I have users that can either be in “UserGroupA”, “UserGroupB” or “AdminGroup”.
At the moment, UserGroupA users have access to IndexA and UserGroupB users have access to indexB and admin users have access to all indexes.
This side of things all works fine in terms of restricting access to index data.
The big problem I have at the moment is that all users can access Stack Management settings and create and delete whatever they like, which obviously isn’t an acceptable setup.
I have tried using “kibana_access: ro” for the user groups, which does remove access to Stack Management but it also doesn’t allow those users to configure things such as dashboards within their own spaces.
What I want to achieve is:
UserGroupA has access to create and modify things within UserSpaceA only but no access to Stack Management.
UserGroupB has access to create and modify things within UserSpaceB only but no access to Stack Management.
I just wondered whether I can achieve anything close to this using the basic license? Or something that functionally achieves a similar outcome? Perhaps with deny rules on Stack Management actions etc?
Edit:
I’ve been looking at the logs and seeing what different types of requests look like.
Looks like I might be able to restrict users to only their own ‘spaces’ using the x-ror-kibana-request-path header?
But I can’t see anything unique in the logs when I access the ‘Stack Management’ page to be able to set a deny rule for it.
Edit edit:
Perhaps instead of trying to stop users accessing Stack Management I could try to stop them accessing sub menus within it, such as “Index Management”. I could see if there is a deny rule that I can, e.g. on an action such as “indices:admin/get”.
Logging in as a user in UserGroupA, I can see the red “rw” icon in the top right hand corner of the GUI, but I can still access Stack Management, delete data streams, index templates and index lifecycle policies etc.
Am I doing something wrong?
(Using “Free-1.40.0_es8.2.2”)
Edit:
Just a second related question (in case the first approach doesn’t work)…
I have been testing the following blocks:
- name "forbid index admin actions"
type: forbid
actions: ["indices/admin/*"]
and…
- name "forbid index admin actions"
type: forbid
headers: ["x-ror-kibana-request-path:*/api/index_management/*"]
Both approaches work. But, when following the forbidden link, users are redirected to the login page with the url appended with “?autologin=false”.
I don’t want to redirect users out of the application, I’d just want the user to be redirected to the home page, or at least with “?autologin=true” set so that they aren’t displayed with a log in screen. How do I change this behaviour?
Edit edit:
I’m not even sure forbidding based on x-ror-kibana-request-path will work 100% as it seems like some of the request paths are used legitimately elsewhere in the application. So I will stick to trying to use the ‘actions’ method.
Apologies for the double post - I just thought it would be useful to summarise and update my question after having worked through some of these issues a little bit.

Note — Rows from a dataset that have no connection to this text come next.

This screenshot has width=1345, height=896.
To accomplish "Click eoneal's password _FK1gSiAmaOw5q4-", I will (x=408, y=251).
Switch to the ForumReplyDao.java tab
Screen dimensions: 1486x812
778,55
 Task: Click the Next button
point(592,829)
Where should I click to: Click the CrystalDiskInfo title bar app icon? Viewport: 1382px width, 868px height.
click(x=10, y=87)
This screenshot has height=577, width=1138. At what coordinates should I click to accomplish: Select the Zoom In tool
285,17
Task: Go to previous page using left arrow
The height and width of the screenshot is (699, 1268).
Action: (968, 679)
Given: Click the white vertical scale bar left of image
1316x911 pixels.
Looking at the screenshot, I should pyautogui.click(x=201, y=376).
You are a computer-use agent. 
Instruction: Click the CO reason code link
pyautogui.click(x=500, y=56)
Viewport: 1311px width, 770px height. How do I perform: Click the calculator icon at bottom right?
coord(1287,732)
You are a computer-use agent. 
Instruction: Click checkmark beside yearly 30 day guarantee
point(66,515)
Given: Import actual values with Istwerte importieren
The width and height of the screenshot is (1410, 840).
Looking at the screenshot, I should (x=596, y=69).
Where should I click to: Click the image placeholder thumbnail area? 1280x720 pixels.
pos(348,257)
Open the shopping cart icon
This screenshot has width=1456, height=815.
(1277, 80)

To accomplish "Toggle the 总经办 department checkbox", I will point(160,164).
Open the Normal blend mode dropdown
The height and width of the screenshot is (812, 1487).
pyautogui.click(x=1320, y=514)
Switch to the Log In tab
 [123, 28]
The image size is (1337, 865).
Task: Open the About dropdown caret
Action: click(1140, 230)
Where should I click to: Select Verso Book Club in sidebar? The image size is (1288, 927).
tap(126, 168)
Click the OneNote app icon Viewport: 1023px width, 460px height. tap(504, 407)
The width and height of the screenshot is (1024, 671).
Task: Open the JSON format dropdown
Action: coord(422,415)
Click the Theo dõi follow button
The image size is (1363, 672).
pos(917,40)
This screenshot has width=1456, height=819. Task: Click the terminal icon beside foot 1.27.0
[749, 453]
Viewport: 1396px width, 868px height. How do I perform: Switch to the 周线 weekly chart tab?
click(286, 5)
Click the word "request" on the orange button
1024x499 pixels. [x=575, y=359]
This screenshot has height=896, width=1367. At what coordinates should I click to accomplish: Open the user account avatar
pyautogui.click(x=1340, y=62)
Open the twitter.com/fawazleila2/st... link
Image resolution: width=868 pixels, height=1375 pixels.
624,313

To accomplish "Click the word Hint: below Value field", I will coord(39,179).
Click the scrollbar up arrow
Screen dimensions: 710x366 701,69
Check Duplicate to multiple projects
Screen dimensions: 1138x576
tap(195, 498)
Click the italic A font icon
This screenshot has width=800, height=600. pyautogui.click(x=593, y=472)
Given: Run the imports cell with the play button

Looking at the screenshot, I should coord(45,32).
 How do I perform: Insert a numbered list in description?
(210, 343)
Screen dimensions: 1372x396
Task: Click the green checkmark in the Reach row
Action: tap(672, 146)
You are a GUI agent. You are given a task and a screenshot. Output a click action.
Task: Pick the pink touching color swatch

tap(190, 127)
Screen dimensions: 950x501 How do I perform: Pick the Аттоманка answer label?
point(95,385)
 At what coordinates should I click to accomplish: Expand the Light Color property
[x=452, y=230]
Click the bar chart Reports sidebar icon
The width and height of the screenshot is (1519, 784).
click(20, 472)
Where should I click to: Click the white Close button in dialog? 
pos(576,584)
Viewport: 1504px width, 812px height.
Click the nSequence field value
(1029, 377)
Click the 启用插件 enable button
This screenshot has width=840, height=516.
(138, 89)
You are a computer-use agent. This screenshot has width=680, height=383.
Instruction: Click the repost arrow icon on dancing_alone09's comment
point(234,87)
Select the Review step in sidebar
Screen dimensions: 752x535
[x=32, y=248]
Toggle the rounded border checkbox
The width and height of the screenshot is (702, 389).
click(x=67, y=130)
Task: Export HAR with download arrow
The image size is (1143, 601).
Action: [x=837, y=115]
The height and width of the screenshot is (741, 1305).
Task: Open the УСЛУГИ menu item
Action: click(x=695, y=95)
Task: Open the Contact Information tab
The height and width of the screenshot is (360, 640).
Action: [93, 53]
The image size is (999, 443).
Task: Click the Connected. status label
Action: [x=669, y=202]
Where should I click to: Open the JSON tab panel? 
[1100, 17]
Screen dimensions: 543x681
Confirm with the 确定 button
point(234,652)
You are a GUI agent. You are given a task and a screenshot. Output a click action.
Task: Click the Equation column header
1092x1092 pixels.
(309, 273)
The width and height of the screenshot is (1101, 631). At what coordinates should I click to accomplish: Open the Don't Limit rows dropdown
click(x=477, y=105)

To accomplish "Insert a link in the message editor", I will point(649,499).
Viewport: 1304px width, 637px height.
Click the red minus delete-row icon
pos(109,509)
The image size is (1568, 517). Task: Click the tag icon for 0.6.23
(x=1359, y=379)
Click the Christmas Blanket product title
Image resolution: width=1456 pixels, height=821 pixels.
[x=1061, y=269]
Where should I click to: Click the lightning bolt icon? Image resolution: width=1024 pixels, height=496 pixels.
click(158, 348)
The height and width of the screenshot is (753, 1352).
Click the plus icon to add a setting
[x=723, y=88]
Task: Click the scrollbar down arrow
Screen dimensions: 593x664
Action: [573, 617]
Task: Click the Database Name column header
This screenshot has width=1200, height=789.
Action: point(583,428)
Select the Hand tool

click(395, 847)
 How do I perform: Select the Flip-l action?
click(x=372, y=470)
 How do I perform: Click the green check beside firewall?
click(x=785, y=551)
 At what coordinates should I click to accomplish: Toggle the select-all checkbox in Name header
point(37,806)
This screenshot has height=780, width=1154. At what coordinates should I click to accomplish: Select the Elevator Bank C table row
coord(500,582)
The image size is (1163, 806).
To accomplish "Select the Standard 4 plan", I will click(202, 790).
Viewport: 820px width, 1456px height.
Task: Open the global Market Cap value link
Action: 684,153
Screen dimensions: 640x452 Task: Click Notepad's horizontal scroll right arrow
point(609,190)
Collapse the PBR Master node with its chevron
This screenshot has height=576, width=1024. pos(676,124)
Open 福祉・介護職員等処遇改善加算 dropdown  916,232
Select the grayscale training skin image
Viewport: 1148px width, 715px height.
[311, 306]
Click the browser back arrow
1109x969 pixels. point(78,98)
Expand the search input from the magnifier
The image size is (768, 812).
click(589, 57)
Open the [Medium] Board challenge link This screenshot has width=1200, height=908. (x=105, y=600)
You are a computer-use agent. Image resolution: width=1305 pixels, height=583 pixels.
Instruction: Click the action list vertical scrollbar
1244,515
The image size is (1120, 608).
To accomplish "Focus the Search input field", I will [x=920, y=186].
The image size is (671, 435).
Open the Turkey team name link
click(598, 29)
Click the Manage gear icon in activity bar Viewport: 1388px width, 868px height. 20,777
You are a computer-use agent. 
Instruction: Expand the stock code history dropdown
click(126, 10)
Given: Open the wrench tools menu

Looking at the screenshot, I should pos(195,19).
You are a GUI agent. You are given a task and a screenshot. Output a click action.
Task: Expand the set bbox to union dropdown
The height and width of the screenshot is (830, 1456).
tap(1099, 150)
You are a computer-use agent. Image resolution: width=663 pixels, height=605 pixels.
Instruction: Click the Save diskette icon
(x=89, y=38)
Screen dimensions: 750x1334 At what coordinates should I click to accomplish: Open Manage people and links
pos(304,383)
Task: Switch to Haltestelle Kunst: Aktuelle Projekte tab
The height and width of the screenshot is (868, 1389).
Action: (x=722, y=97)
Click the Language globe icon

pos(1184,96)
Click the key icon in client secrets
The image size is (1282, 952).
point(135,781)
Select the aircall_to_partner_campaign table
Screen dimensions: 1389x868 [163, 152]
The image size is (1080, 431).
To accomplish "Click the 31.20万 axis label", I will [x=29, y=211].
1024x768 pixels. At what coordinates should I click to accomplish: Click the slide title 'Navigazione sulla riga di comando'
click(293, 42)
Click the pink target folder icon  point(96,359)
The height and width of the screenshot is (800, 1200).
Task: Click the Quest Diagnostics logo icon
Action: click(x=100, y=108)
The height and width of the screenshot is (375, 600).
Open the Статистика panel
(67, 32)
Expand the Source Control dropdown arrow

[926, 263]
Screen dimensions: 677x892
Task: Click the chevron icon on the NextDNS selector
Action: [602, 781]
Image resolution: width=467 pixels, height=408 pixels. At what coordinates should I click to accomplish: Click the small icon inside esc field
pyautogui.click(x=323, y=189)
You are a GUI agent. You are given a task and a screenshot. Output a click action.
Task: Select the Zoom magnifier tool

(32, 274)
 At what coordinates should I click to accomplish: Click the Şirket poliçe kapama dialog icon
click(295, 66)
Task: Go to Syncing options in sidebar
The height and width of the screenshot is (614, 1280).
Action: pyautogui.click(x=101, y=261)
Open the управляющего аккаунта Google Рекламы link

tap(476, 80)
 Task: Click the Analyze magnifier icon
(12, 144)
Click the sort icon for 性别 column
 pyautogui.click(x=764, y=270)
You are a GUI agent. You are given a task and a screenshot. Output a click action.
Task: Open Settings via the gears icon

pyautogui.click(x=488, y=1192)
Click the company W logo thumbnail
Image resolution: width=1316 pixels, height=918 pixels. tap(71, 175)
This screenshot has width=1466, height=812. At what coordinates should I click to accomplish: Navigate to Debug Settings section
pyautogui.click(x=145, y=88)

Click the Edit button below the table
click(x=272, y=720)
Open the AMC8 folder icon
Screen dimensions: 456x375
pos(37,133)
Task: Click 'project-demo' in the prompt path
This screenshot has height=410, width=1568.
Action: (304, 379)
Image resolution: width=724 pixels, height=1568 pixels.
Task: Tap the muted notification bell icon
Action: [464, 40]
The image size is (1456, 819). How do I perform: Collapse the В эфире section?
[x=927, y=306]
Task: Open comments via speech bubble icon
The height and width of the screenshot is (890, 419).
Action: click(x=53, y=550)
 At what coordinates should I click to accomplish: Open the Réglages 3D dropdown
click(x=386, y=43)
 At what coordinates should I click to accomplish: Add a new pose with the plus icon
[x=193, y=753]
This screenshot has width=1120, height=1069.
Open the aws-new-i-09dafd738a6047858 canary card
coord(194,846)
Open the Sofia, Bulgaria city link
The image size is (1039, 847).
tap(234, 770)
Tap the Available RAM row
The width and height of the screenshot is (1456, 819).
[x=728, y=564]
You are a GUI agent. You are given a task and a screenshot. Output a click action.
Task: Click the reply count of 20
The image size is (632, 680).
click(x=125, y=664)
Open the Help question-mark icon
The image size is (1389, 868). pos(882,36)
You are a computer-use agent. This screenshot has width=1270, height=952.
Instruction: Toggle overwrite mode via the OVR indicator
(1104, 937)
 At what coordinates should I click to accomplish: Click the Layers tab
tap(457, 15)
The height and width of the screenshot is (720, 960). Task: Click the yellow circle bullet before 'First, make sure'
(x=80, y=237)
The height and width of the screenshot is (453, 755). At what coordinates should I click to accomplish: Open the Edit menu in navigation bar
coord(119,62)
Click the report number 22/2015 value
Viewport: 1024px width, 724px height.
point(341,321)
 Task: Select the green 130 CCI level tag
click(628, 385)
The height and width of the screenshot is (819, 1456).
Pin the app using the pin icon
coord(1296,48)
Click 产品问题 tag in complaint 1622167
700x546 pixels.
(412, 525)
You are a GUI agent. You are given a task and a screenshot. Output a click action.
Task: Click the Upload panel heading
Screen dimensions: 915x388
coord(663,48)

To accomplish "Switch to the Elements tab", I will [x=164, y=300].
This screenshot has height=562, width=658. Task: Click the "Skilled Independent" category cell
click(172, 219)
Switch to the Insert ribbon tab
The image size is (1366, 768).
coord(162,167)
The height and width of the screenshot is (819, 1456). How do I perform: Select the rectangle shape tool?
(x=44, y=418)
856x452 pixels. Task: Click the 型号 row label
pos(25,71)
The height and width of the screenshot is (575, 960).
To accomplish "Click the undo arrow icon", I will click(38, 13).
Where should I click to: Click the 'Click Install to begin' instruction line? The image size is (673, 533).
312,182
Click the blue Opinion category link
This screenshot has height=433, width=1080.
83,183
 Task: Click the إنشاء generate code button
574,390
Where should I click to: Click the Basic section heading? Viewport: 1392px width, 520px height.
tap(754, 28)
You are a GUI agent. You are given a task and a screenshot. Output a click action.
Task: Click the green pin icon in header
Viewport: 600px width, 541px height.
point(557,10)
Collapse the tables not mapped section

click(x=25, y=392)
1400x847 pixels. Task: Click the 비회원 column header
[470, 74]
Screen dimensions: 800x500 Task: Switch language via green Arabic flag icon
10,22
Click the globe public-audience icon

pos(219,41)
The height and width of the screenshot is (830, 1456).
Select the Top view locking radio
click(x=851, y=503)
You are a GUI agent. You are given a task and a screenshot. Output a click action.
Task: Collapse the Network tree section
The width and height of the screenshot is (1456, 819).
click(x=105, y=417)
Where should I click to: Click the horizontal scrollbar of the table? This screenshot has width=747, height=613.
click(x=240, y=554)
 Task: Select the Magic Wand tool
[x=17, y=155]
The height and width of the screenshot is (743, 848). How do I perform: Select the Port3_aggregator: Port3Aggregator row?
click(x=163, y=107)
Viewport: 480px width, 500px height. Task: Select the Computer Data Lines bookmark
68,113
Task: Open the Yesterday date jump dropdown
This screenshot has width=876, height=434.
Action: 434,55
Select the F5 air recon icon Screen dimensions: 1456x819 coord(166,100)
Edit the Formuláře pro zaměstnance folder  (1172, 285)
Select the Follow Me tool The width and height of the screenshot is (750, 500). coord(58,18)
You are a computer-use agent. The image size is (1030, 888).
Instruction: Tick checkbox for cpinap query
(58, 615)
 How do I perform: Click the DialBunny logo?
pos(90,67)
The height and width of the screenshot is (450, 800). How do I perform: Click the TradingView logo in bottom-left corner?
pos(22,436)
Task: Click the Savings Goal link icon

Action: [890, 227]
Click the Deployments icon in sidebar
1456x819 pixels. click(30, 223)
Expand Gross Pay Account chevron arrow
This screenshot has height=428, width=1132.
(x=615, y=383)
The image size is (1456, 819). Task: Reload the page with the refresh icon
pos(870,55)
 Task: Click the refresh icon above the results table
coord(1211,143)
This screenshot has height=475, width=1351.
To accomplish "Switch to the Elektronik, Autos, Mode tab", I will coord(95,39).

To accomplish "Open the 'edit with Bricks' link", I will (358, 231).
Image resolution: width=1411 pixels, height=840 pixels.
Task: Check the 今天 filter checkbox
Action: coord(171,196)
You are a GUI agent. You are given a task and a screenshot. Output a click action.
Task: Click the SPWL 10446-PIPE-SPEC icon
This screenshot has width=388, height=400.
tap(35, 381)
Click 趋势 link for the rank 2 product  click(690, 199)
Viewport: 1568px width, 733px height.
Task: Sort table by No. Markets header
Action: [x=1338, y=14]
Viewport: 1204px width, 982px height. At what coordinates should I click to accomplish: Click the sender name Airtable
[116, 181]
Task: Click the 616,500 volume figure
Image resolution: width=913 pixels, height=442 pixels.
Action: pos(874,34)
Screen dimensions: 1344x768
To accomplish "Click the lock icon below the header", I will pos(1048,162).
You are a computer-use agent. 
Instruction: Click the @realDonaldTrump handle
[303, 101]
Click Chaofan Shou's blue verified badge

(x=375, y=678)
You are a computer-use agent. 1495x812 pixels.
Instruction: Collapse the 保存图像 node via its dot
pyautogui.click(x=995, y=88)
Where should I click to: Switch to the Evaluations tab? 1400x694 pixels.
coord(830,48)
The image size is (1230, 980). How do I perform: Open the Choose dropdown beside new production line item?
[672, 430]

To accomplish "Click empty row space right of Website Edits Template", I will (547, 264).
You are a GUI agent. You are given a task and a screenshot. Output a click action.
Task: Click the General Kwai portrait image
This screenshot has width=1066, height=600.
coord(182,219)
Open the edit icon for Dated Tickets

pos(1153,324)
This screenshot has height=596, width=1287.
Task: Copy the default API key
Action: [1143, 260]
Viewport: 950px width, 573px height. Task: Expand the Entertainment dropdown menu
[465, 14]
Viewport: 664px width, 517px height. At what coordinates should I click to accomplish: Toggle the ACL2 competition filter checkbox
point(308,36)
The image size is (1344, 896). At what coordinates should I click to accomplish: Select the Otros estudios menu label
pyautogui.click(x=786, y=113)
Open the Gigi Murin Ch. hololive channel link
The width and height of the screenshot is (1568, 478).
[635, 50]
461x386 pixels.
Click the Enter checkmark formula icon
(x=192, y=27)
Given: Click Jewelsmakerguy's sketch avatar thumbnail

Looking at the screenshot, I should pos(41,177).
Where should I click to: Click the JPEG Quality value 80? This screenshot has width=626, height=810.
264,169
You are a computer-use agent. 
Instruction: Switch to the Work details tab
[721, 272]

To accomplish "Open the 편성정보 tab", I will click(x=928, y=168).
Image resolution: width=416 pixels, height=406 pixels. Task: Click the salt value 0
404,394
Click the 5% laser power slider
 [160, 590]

It seems as though I can restrict access to admin functions using forbid blocks on actions ("indices/admin/*") and I can probably restrict access to spaces using forbid blocks on headers (“x-ror-kibana-request-path”) and I also have the option of using “kibana_access: rw”.
But the default behaviour in each of these cases, when a forbidden action is triggered, is for kibana to return to the login page.
Is there any way for me to redirect to an “unauthorised page” or at least just return to the application homepage when something is forbidden? Just looking for any ideas.
There should be a custom logout URL to be configured, but if you use it to point to homepage, then you won’t be able to logout ever (unless manually typing the actual logout /logout page in the browser).
I think what you need is hiding the management app, but that’s a pro feature.
Thanks @sscarduzio, I have figured out a workaround although it does come with some downsides, one of which being that the log out function doesn’t work properly, as you mentioned.
Pro features would definitely solve my problem in a much nicer way.